Foundation of Nonlinear Optimization-3

Foundation of Nonlinear Optimization-3

Convex Function

Definition : Convex function

$f:\mathbb{R}^n \rightarrow \mathbb{R}$ is said to be convex .
If $\forall x, y \in \mathbb{R}^n, \;\; \lambda \in [0,1]$, then

$$
f(x + \lambda(y-x)) \leq (1-\lambda) f(x) + \lambda f(y)$$

Fig13

Example

Lyapunov Function $x^T P x$

  • 모든 convex function은 Global minima를 쉽게 찾을 수 있다.

Definition : Epi-Graph

$$
E_{pi}(f) \triangleq = \left\{
\begin{bmatrix}
x^o \\
x
\end{bmatrix}
\in \mathbb{R}^{n+1} | x^o \geq f(x)
\right\}$$

Example

Epi-Graph of $f:\mathbb{R} \rightarrow \mathbb{R}$, $f(x) = x^2$.
Fig14

Lemma C-1

Suppose $f:\mathbb{R}^n \rightarrow \mathbb{R}$ is convex, then Epi($f$) is a convex set

Proof is omitted (or HW)

Definition : Simplex

Simplex $[a_1, \cdots, a_{n+1}]$ : $a_1 \cdots a_n$ 이 꼭지점이 되어 이루어진 도형과 그 내부
It implies that $a \in \textit{int}(A)$, where $\textit{int}(A)$ is interior point of $A$, and $\textit{int}(A)$ is an open set.

Fig15

Theorem C-1

Let $G$ be a convex set in $\mathbb{R}^n$, If $f : G \rightarrow \mathbb{R}$ is a convex, then f is continuous in $G$.

proof of Theorem C-1

Let $a \in G$, By Caratheodory theorem,

$$
\exists (n+1) \;\textit{simplex} [a_1, \cdots, a_{n+1}], a_i \in G, \;\; \textit{such that} \;\; a \in \textit{int}(A)$$

where $A$ is simplex.
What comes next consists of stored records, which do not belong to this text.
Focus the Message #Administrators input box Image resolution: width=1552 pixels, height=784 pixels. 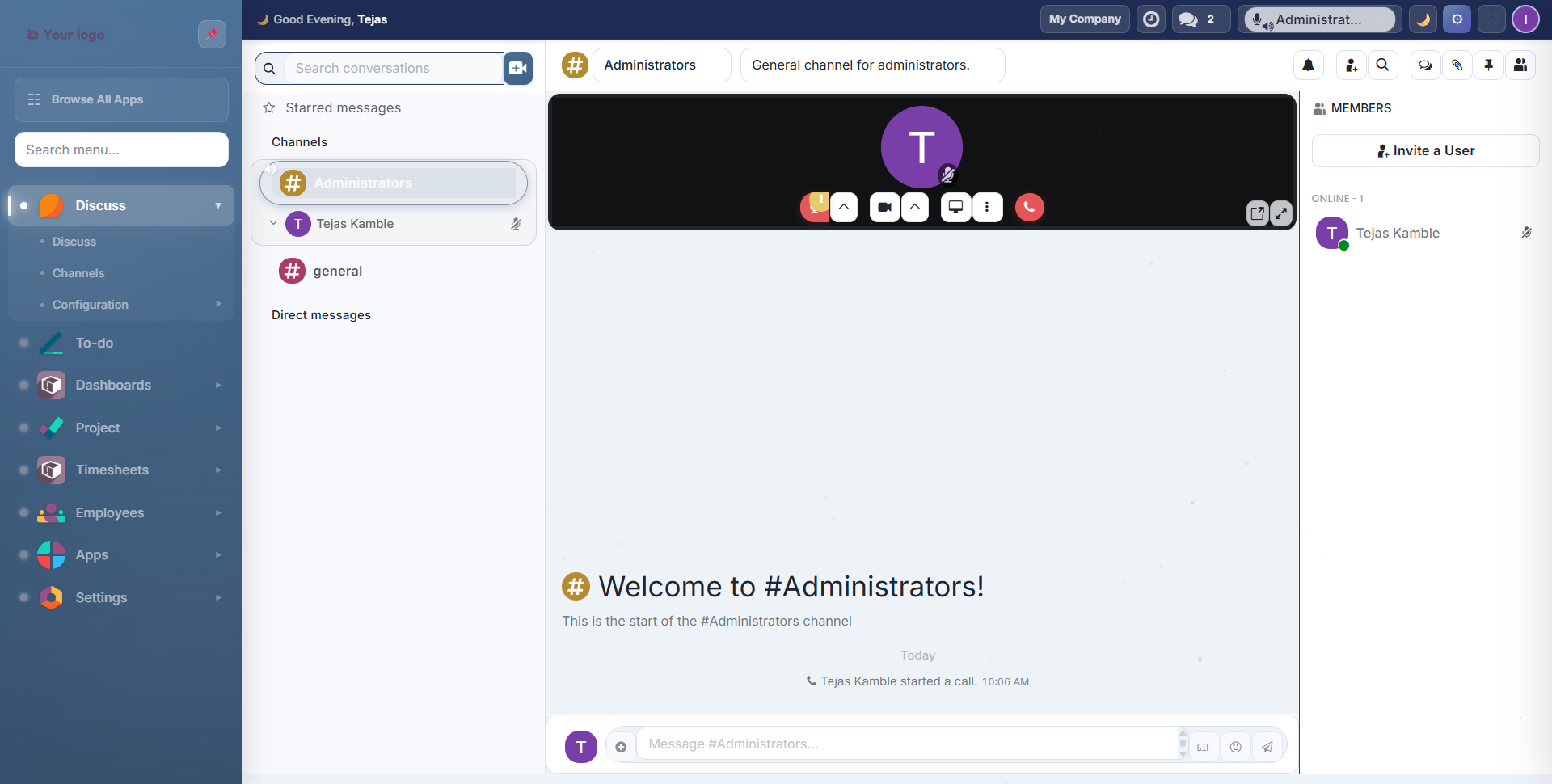coord(905,744)
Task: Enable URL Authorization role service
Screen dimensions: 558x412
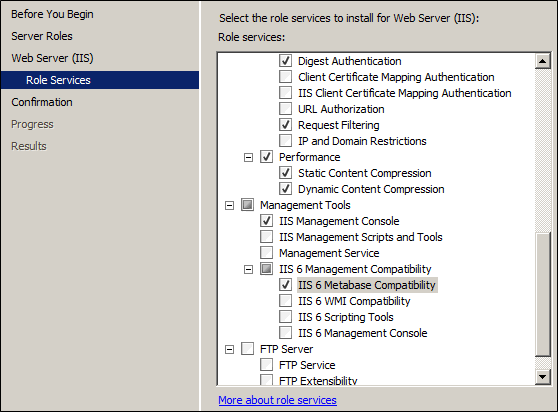Action: tap(285, 109)

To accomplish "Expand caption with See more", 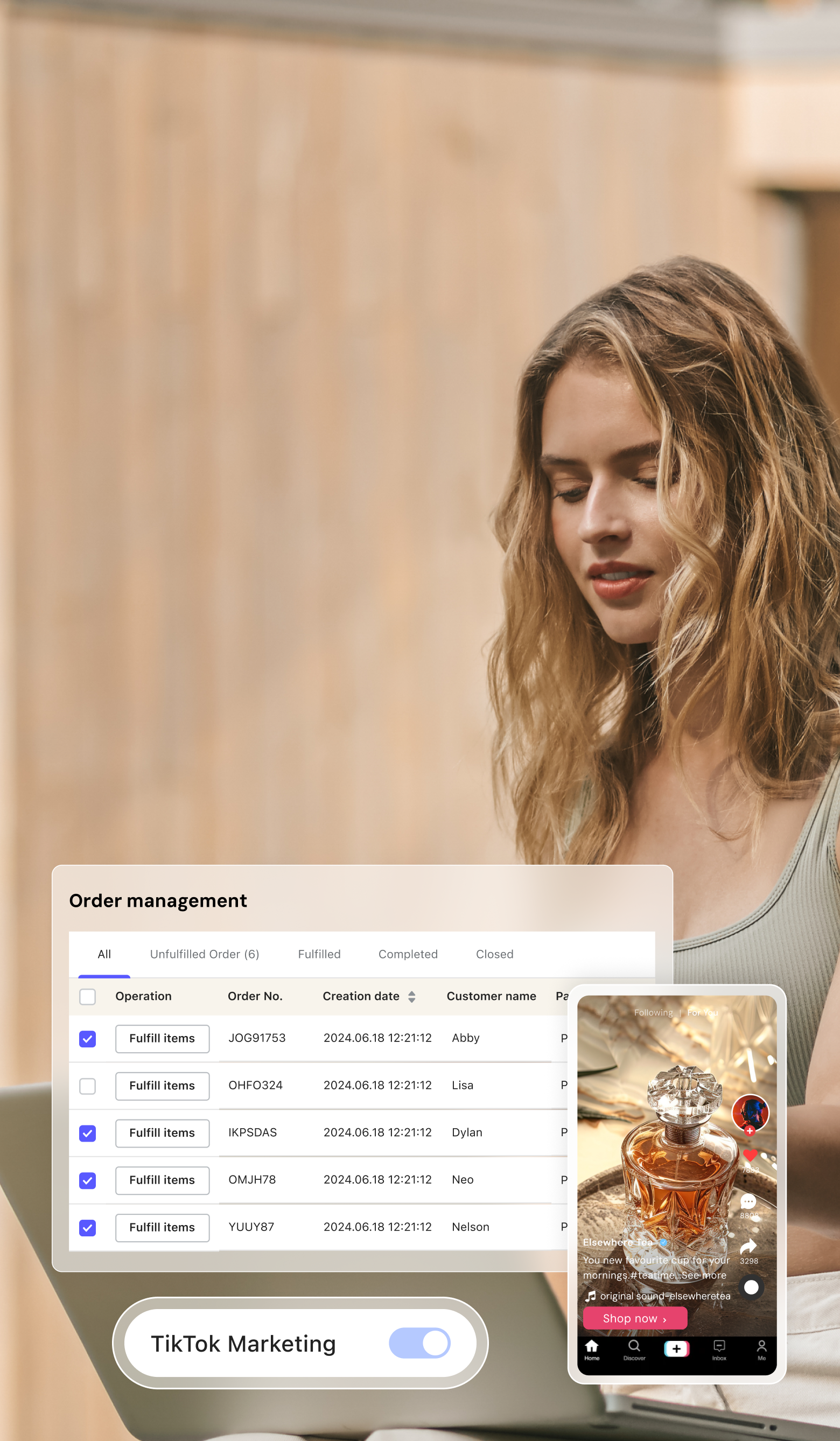I will click(x=703, y=1275).
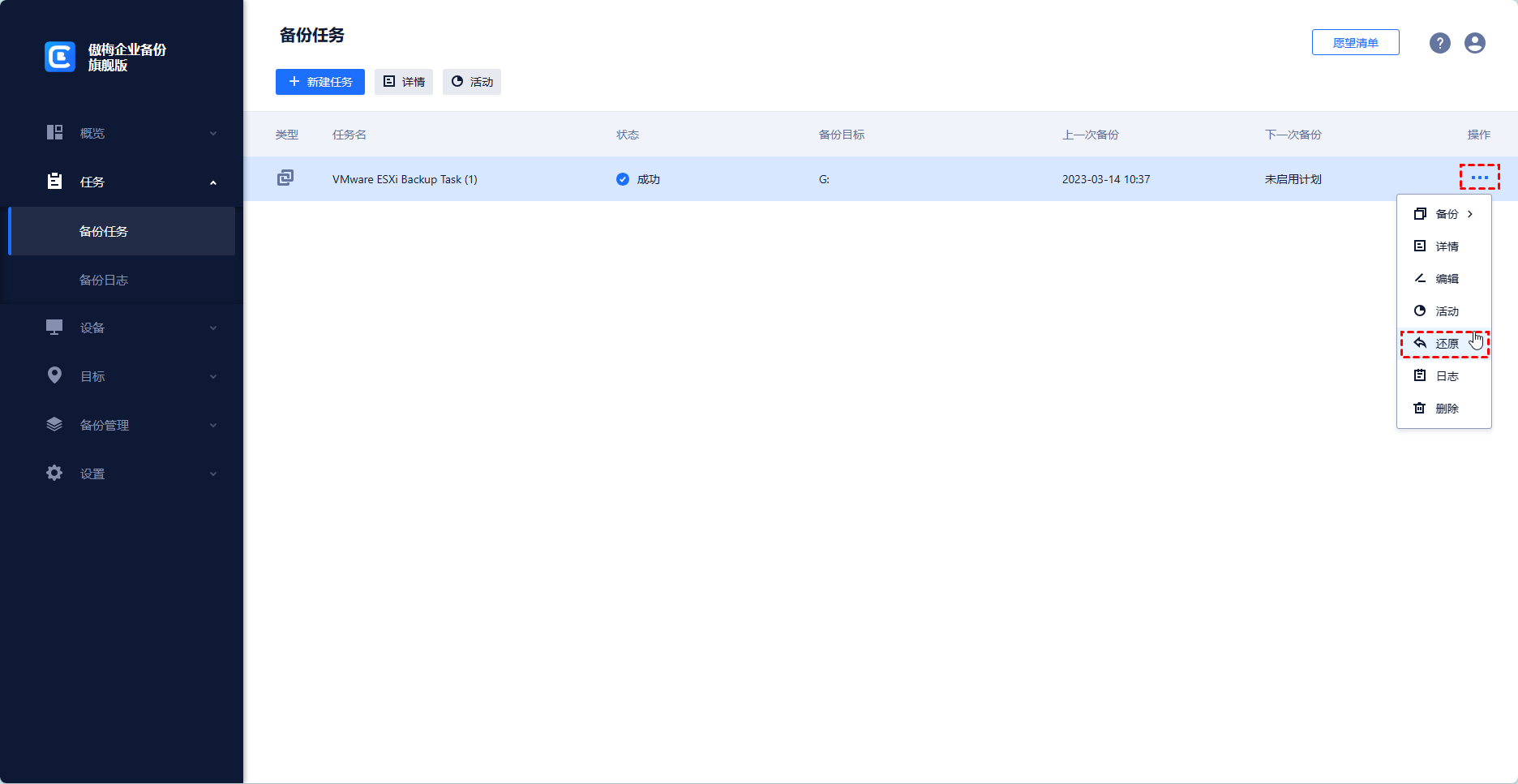Open the help question mark icon

click(x=1439, y=43)

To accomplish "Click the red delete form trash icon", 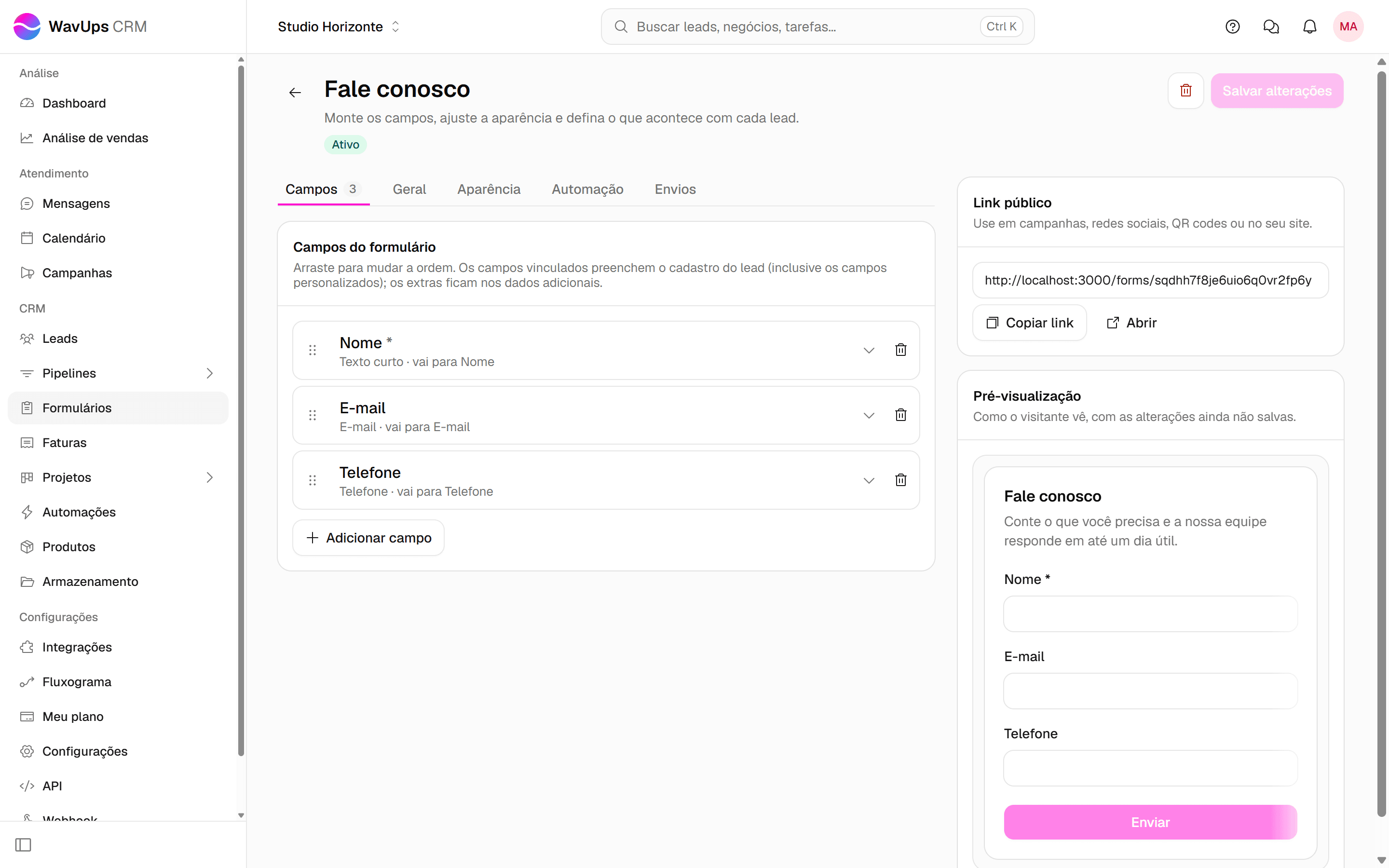I will pos(1185,91).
It implies that $\exists \delta > 0$ such that $a \in B^o(a, \delta) \subset \textit{int}(A)$ ( Obviously!!)
then $\forall x \in A$, $f(x) \leq \alpha$ . (그림 참조)

Fig15-1

Since $A \subset G$, and $G$ is convex, $\exists \mu_i$ for $i=1, \cdots n+1$, such that $\sum_{i=1}^{n+1}\mu_i \alpha_i = x$, $\mu_i \geq 0$, $\sum_{i=1}^{n+1} \mu_i = 1$. Thus,

$$
f(x) = f(\sum_{i=1}^{n+1}\mu_i \alpha_i) \leq \sum_{i=1}^{n+1} \mu_i f(\alpha_i) \leq \alpha \sum_{i=1}^{n+1}\mu_i \tag{1}$$

(Obviolusly, Convex 이므로)

Pick any $x_o \in B^o(a, \delta)$. Let $z = x – x_0$, then $f_z(z) = f(x) – f(x_0)$
Since $B^o(a, \delta)$ is open, $\exists \lambda > 0$ such that $B(x^o, \lambda) \subset B(a, \delta)$ (Open set 이므로 이러한 Open Set 은 당연히 존재한다.)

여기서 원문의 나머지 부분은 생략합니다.